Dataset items
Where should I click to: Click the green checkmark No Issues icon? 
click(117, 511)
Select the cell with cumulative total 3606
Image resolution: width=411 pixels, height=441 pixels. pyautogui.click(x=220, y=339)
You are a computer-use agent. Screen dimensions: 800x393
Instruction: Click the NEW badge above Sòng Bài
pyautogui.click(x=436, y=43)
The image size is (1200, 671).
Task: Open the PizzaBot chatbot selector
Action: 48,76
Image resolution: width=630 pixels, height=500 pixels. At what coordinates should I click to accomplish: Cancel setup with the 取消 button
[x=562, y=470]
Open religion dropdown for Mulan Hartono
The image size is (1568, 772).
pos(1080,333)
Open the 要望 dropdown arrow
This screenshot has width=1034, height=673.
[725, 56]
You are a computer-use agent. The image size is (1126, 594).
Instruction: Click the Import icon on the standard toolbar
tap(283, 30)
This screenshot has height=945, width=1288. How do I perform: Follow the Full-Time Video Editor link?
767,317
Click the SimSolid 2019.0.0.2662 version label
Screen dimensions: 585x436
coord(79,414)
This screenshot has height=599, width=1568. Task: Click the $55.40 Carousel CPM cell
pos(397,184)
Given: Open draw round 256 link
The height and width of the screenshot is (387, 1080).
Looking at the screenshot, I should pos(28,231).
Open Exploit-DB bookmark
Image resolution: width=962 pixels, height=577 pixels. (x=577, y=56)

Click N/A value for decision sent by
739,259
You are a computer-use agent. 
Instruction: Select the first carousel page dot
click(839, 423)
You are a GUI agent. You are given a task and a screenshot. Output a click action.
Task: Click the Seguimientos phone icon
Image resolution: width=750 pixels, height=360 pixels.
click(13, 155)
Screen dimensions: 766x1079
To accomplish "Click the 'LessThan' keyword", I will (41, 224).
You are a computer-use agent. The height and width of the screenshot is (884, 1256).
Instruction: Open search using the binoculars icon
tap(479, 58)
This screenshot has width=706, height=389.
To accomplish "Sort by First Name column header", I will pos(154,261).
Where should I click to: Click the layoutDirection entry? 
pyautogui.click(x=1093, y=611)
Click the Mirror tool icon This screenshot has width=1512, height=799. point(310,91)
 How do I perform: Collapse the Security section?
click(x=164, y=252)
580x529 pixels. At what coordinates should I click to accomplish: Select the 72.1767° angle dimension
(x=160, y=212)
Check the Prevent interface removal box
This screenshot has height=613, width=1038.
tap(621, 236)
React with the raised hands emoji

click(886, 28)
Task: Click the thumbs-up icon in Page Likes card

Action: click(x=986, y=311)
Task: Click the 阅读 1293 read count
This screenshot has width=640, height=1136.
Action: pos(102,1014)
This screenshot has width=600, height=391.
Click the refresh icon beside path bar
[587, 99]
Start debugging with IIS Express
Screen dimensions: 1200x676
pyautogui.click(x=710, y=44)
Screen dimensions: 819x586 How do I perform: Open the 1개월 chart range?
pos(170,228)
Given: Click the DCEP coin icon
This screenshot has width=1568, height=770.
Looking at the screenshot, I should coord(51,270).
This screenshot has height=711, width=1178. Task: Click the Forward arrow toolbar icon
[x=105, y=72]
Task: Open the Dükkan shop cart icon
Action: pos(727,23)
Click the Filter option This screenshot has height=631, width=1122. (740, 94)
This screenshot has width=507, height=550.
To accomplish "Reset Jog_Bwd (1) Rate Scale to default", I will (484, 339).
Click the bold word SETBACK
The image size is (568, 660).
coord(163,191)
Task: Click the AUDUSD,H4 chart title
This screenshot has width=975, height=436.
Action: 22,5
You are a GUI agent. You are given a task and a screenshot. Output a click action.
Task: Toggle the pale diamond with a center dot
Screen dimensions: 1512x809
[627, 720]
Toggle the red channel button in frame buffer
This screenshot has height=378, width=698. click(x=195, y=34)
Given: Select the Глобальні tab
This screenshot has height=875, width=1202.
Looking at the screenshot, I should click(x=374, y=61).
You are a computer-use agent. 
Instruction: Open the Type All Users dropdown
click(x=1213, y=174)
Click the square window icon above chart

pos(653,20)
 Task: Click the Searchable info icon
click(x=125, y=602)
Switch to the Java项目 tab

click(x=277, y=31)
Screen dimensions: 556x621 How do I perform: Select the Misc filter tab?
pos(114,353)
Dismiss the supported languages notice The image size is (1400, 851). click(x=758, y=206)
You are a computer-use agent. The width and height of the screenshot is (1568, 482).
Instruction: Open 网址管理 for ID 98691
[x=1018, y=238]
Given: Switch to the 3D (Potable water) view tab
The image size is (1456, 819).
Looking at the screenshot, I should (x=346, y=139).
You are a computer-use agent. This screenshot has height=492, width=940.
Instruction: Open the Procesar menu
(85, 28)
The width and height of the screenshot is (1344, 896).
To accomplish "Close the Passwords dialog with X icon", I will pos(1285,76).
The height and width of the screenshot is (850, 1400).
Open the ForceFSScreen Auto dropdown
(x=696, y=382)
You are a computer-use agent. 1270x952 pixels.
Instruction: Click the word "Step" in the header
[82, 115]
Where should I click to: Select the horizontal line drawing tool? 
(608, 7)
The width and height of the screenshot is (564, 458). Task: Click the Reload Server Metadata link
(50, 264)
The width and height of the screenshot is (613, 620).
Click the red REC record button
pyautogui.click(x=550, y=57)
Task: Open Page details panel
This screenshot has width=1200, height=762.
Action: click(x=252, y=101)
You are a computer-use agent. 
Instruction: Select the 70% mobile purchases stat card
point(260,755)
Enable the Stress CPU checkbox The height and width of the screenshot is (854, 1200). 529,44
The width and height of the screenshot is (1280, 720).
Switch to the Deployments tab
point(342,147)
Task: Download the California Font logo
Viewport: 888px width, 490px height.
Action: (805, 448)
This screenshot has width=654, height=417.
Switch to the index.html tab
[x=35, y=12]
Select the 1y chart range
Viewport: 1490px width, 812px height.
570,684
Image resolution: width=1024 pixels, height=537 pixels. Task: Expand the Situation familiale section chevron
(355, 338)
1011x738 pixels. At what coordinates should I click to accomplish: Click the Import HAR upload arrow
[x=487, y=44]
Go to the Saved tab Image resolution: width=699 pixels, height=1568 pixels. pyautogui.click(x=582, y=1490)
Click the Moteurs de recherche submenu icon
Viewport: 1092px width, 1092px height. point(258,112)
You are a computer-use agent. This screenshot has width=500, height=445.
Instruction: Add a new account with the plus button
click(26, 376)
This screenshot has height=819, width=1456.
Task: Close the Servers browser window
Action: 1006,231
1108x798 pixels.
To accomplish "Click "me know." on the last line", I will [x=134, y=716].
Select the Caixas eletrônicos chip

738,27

EXERCISE AIM:
In the entries above, find each line with "agent" and list it.

RESPONSE FOR THIS EXERCISE:
You are a computer-use agent. Screen dimensions: 800x393
You are a computer-use agent. The image size is (1126, 594).
You are a computer-use agent. 
You are a GUI agent. You are given a task and a screenshot. Output a click action.
You are a computer-use agent. The height and width of the screenshot is (884, 1256).
You are a GUI agent. You are given a task and a screenshot. Output a click action.
You are a computer-use agent. 
You are a computer-use agent. The width and height of the screenshot is (1568, 482).
You are a computer-use agent. This screenshot has height=492, width=940.
You are a computer-use agent. 1270x952 pixels.
You are a computer-use agent. 
You are a computer-use agent. This screenshot has width=500, height=445.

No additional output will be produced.